[Entries supplied start]
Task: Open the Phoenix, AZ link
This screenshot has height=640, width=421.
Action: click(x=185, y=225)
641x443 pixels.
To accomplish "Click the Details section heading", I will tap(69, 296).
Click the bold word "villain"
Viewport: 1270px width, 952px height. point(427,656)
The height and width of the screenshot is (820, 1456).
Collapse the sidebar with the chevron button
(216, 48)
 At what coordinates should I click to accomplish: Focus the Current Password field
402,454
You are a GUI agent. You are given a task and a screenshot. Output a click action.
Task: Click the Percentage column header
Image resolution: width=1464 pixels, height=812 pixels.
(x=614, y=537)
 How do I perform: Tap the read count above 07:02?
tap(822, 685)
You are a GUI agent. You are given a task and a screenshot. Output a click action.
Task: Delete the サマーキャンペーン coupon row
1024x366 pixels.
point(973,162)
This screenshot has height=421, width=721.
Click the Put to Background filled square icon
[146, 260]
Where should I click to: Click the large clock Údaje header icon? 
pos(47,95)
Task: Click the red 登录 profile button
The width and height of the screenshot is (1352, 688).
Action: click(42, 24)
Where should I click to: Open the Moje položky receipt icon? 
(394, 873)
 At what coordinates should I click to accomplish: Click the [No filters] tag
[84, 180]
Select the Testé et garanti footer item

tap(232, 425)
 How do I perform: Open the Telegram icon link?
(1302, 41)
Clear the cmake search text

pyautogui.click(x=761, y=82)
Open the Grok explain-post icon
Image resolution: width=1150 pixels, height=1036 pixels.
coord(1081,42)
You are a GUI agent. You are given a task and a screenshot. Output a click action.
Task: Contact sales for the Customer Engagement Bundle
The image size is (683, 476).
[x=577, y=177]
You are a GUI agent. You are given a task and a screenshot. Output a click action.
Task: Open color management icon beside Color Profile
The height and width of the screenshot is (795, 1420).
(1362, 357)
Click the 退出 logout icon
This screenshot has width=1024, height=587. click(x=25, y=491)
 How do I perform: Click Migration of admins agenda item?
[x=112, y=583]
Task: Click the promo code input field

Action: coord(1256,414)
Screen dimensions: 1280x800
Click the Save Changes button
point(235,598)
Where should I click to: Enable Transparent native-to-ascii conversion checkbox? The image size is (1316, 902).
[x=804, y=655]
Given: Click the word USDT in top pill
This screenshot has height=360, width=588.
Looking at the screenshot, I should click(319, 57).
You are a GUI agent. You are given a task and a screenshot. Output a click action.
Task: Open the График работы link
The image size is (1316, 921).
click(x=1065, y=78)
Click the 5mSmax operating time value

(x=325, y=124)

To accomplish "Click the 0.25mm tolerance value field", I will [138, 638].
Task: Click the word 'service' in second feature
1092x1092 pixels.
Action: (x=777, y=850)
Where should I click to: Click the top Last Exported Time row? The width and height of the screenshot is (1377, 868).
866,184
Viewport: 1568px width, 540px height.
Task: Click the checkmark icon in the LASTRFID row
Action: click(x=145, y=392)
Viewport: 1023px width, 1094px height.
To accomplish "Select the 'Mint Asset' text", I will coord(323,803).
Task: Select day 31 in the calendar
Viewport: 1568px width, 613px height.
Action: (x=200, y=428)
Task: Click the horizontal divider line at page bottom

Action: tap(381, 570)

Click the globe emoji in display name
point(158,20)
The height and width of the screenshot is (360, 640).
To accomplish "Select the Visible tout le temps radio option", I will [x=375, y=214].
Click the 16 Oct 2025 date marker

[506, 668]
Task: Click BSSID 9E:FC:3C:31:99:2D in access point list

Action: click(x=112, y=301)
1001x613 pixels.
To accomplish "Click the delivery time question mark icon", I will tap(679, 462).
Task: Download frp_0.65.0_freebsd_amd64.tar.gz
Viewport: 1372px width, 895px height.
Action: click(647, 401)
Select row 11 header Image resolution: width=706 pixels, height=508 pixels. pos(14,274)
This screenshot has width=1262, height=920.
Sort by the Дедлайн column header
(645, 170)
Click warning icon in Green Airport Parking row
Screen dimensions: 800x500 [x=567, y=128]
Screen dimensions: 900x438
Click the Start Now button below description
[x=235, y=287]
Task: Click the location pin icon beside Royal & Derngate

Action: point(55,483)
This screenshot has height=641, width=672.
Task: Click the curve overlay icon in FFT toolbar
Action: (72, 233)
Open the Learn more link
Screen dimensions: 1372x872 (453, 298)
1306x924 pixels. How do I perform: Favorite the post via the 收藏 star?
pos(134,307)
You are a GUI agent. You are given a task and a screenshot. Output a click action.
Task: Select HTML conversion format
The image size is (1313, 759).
[Entries supplied end]
• **Problem**: Repeat the items verbatim, starting at the line that contains "Click the globe emoji in display name" and ending at the line that contains "Screen dimensions: 1372x872 (453, 298)", both lines included.

• **Expected output**:
Click the globe emoji in display name
point(158,20)
The height and width of the screenshot is (360, 640).
To accomplish "Select the Visible tout le temps radio option", I will [x=375, y=214].
Click the 16 Oct 2025 date marker

[506, 668]
Task: Click BSSID 9E:FC:3C:31:99:2D in access point list

Action: click(x=112, y=301)
1001x613 pixels.
To accomplish "Click the delivery time question mark icon", I will tap(679, 462).
Task: Download frp_0.65.0_freebsd_amd64.tar.gz
Viewport: 1372px width, 895px height.
Action: click(647, 401)
Select row 11 header Image resolution: width=706 pixels, height=508 pixels. pos(14,274)
This screenshot has width=1262, height=920.
Sort by the Дедлайн column header
(645, 170)
Click warning icon in Green Airport Parking row
Screen dimensions: 800x500 [x=567, y=128]
Screen dimensions: 900x438
Click the Start Now button below description
[x=235, y=287]
Task: Click the location pin icon beside Royal & Derngate

Action: point(55,483)
This screenshot has height=641, width=672.
Task: Click the curve overlay icon in FFT toolbar
Action: (72, 233)
Open the Learn more link
Screen dimensions: 1372x872 (453, 298)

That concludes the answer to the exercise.